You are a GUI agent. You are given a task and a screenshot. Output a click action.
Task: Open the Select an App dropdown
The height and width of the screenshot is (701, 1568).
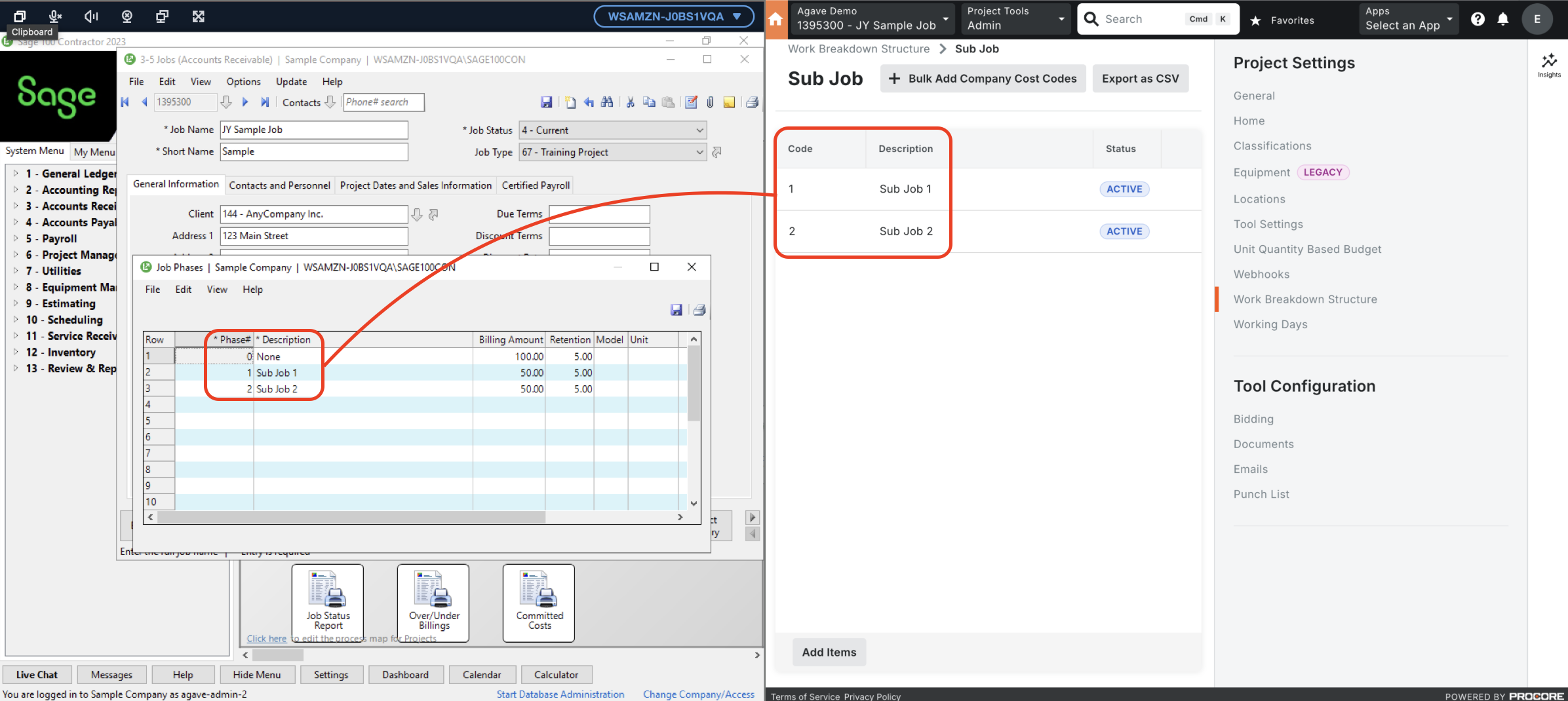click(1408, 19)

__________________________________________________

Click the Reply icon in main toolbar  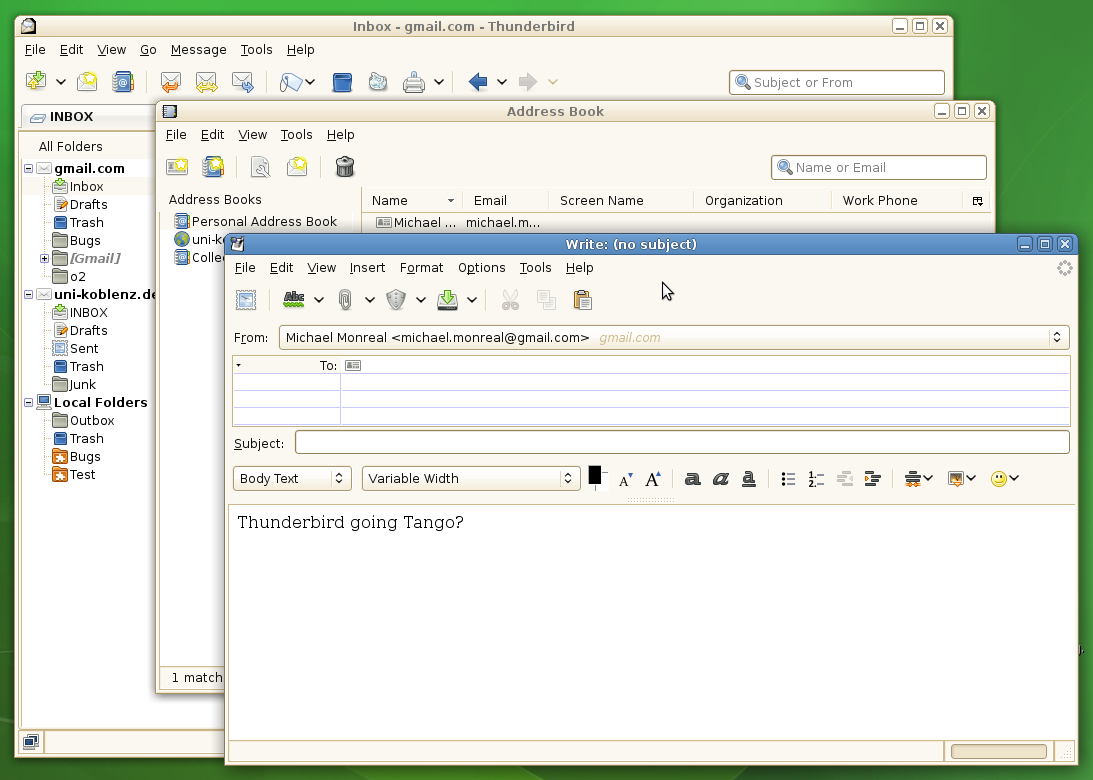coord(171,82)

__________________________________________________

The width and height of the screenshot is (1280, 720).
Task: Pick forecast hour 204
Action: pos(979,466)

__________________________________________________

Directions for this task: Reproduce word for word the part of the listing that begins with the line containing "You are a GUI" and ends with the line containing "click(1408, 19)". Leave the pictures out.

Response to this task:
You are a GUI agent. You are given a task and a screenshot. Output a click action.
Task: Open the Select an App dropdown
The height and width of the screenshot is (701, 1568).
click(1408, 19)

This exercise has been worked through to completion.